Dataset excerpts:
-------

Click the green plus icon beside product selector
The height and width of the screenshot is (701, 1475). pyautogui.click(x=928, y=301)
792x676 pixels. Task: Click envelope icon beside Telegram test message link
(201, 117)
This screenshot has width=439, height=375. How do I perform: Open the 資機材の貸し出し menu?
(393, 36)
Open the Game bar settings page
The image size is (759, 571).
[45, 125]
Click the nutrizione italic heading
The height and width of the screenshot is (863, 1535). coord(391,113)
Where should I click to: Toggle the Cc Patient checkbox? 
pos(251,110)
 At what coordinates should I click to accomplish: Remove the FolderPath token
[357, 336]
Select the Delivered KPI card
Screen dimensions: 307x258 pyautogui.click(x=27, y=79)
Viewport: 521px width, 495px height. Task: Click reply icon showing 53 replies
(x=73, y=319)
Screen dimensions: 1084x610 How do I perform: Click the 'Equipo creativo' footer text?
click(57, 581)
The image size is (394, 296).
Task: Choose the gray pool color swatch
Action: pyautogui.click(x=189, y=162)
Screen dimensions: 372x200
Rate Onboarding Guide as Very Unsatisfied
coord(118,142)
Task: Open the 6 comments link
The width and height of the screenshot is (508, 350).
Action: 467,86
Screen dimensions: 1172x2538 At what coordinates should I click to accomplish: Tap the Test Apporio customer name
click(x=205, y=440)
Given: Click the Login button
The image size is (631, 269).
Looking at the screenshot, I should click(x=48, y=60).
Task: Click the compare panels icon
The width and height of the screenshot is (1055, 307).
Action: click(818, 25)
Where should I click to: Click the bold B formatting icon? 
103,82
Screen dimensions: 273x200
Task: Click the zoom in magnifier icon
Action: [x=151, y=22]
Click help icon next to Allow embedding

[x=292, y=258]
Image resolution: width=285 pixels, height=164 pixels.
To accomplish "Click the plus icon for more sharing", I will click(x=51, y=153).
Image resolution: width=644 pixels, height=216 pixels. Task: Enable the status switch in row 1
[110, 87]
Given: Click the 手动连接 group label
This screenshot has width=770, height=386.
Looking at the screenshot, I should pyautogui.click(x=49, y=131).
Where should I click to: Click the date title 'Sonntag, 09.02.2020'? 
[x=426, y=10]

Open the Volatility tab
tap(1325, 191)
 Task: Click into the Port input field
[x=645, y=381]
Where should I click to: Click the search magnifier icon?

-------

WHAT TO PRODUCE. Beginning with the line that holds "The width and height of the screenshot is (508, 350).", please give again each line exactly until the records end, and include that final line.

TASK RESPONSE.
The width and height of the screenshot is (508, 350).
Action: 467,86
Screen dimensions: 1172x2538 At what coordinates should I click to accomplish: Tap the Test Apporio customer name
click(x=205, y=440)
Given: Click the Login button
The image size is (631, 269).
Looking at the screenshot, I should click(x=48, y=60).
Task: Click the compare panels icon
The width and height of the screenshot is (1055, 307).
Action: click(818, 25)
Where should I click to: Click the bold B formatting icon? 
103,82
Screen dimensions: 273x200
Task: Click the zoom in magnifier icon
Action: [x=151, y=22]
Click help icon next to Allow embedding

[x=292, y=258]
Image resolution: width=285 pixels, height=164 pixels.
To accomplish "Click the plus icon for more sharing", I will click(x=51, y=153).
Image resolution: width=644 pixels, height=216 pixels. Task: Enable the status switch in row 1
[110, 87]
Given: Click the 手动连接 group label
This screenshot has width=770, height=386.
Looking at the screenshot, I should pyautogui.click(x=49, y=131).
Where should I click to: Click the date title 'Sonntag, 09.02.2020'? 
[x=426, y=10]

Open the Volatility tab
tap(1325, 191)
 Task: Click into the Port input field
[x=645, y=381]
Where should I click to: Click the search magnifier icon?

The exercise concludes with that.